• EXERCISE: Copy, from the listing, every line in which the string "icon" is present.

• INFORMATION SUPPLIED:
-*-*-
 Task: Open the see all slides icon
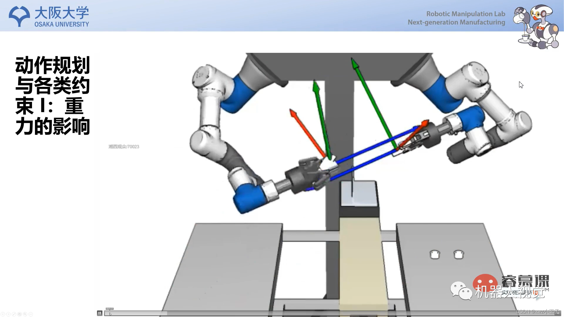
-*-*-
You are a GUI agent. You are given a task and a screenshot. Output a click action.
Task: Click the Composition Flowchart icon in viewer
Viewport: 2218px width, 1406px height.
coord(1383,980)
-*-*-
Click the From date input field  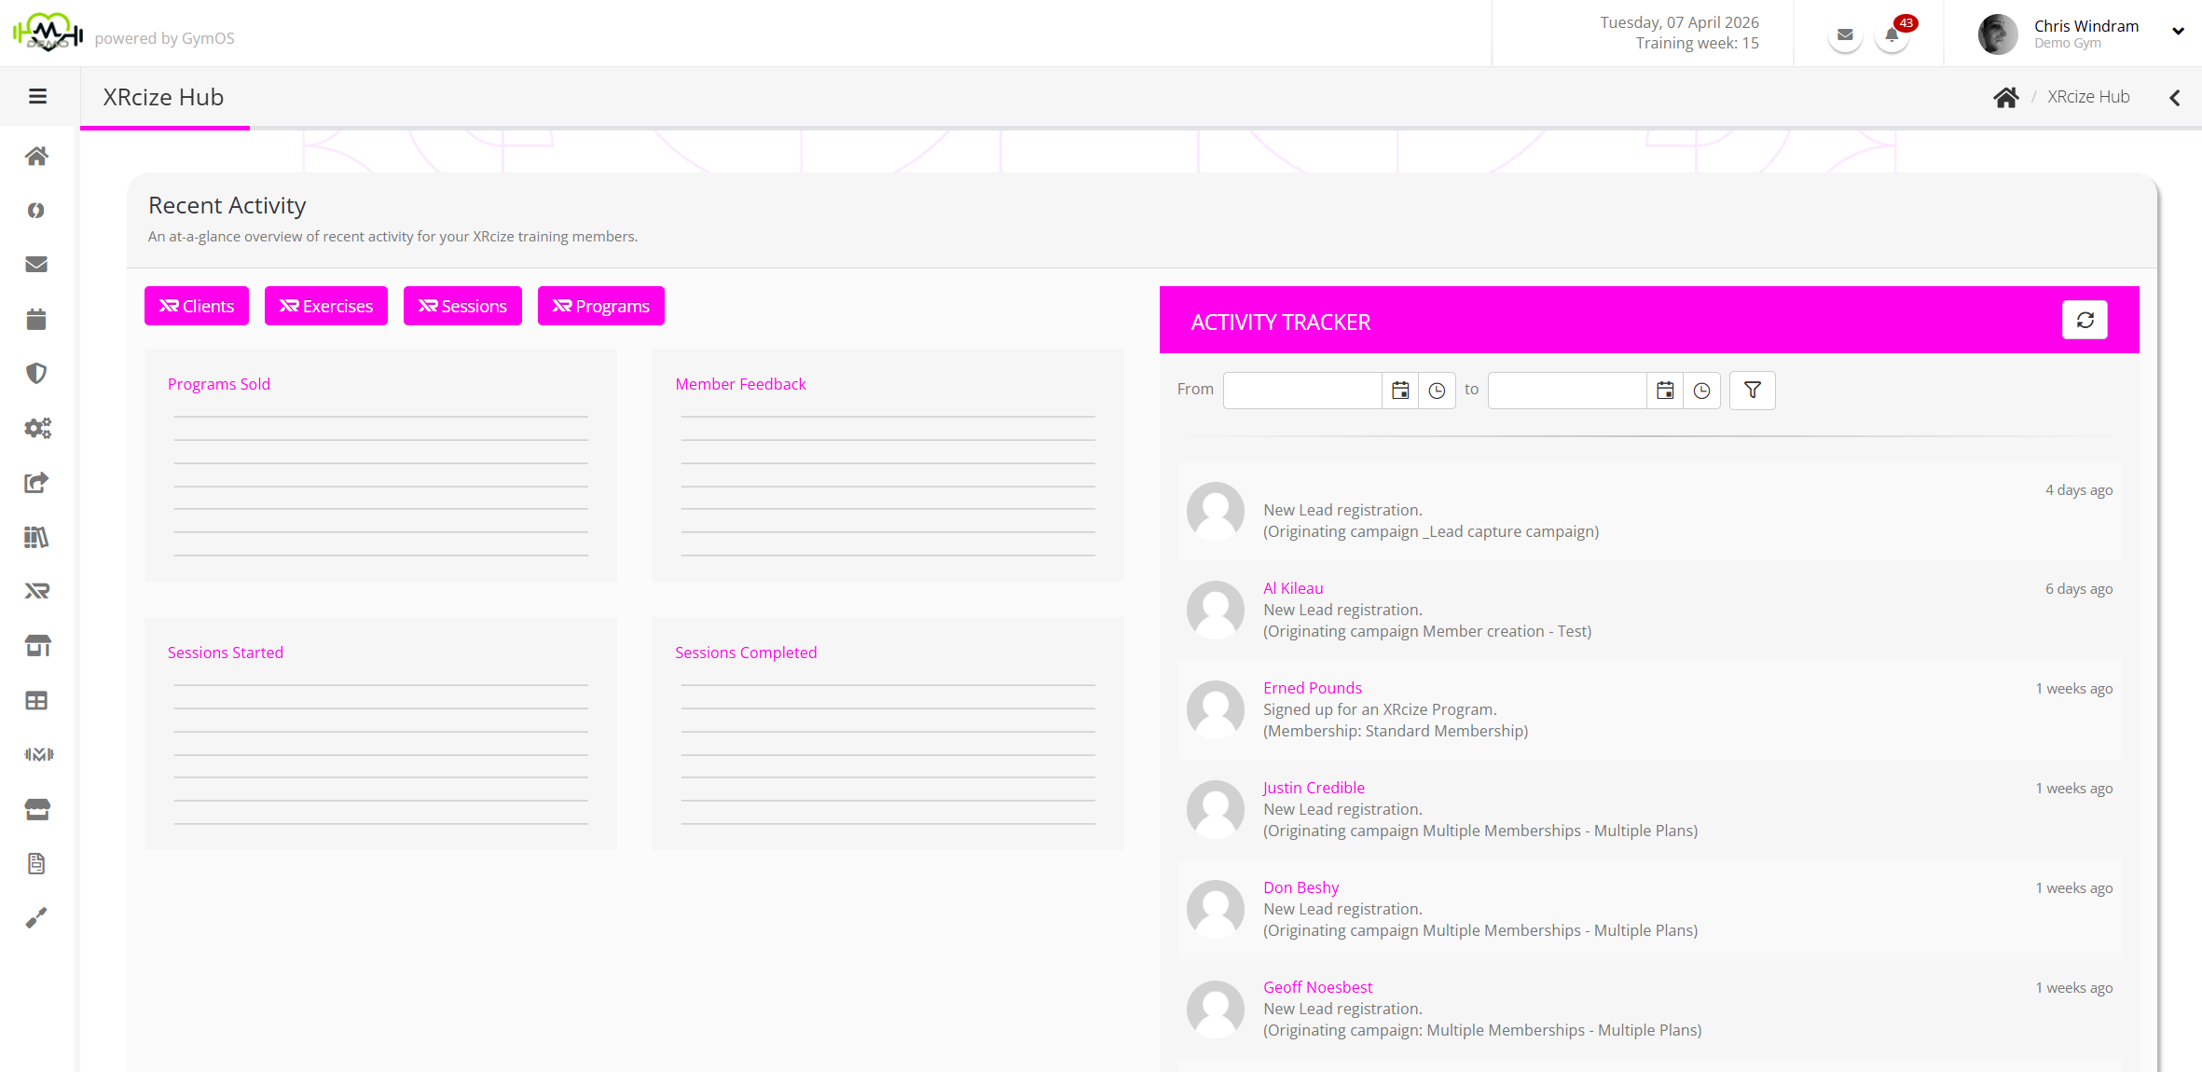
-*-*-
• THE COMPLETED TASK:
 Task: Open the see all slides icon
Task: Click the Composition Flowchart icon in viewer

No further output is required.